Now my youngest son has jumped onboard and is currently in his room drawing a sketch of a coop where the bottom is on hinges and can be dropped open to dump the contents onto a tarp for cleaning. Pretty smart but makes me nervous. Is there already such a thing?
Heavy, and supporting the floor as that surface area become larger becomes increasingly difficult.

What most with raised coops do is set the floor height above the height of their wheelbarrow, then make a hinged opening on one wall at the floor level, close to the full width of the wall that they can open up and secure in place via clasp, etc.
Open the "door", roll the wheelbarrow up, grabe the rake, and pull the spent bedding into the wheelbarrow.

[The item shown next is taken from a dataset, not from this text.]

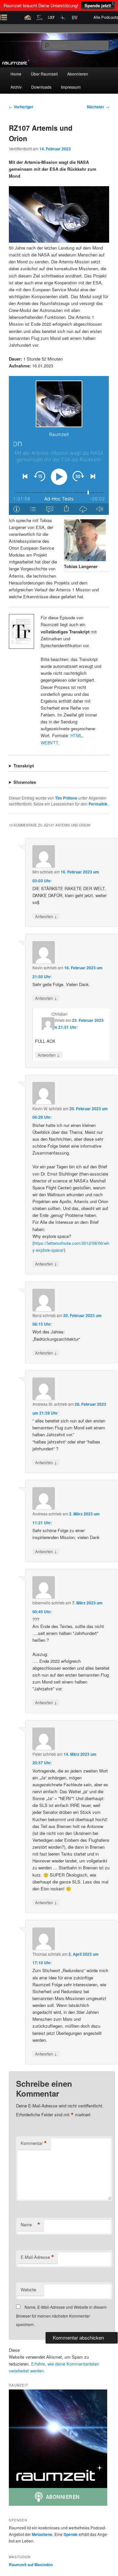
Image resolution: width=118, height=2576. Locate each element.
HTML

Close "door" and cart off. A bow rake works best.
 
Heavy, and supporting the floor as that surface area become larger becomes increasingly difficult.

What most with raised coops do is set the floor height above the height of their wheelbarrow, then make a hinged opening on one wall at the floor level, close to the full width of the wall that they can open up and secure in place via clasp, etc.
Open the "door", roll the wheelbarrow up, grabe the rake, and pull the spent bedding into the wheelbarrow. Close "door" and cart off. A bow rake works best.
The wheelbarrow height is what I’m currently planning. I’m hoping my son doesn’t attempt to have us go totally out of the box.
Being “unexpected “ is kinda his thing.
 
Its how we learn. No need for apologies, I raised my girls the same way.
Thanks.
I actually did something I’m kinda proud of. Picked up my chicks just hatched on April 11th and the Jersey Giant was spraddle legged. I made a brace that day with a piece of straw and a rubber band (looked this all up online) and isolated her. It was quite cumbufor her. The next day I bought some athletic tape and put a new brace on her. As of yesterday she’s in with the other chicks. She is, however a little smaller but she’s not getting pecked at now.
 
Another coop design question. If you install exterior nesting boxes, won’t they be colder in the winter?
Yes, but chickens have down coats they can't take off. What we consier cold, and what THEY consider cold, are radically different temperatures. And the effect of "bumping out" the nesting boxes, as opposed to simply having access from a bottom hinged "door" in the wall is pretty minimal under most circumstances.

That said, eggs can freeze, if its cold enough. But my experience with that is limited to camping one unusually cold year in a canvas tent, when it never climbed above 17 degrees. I will defer to others with greater experience on the topic.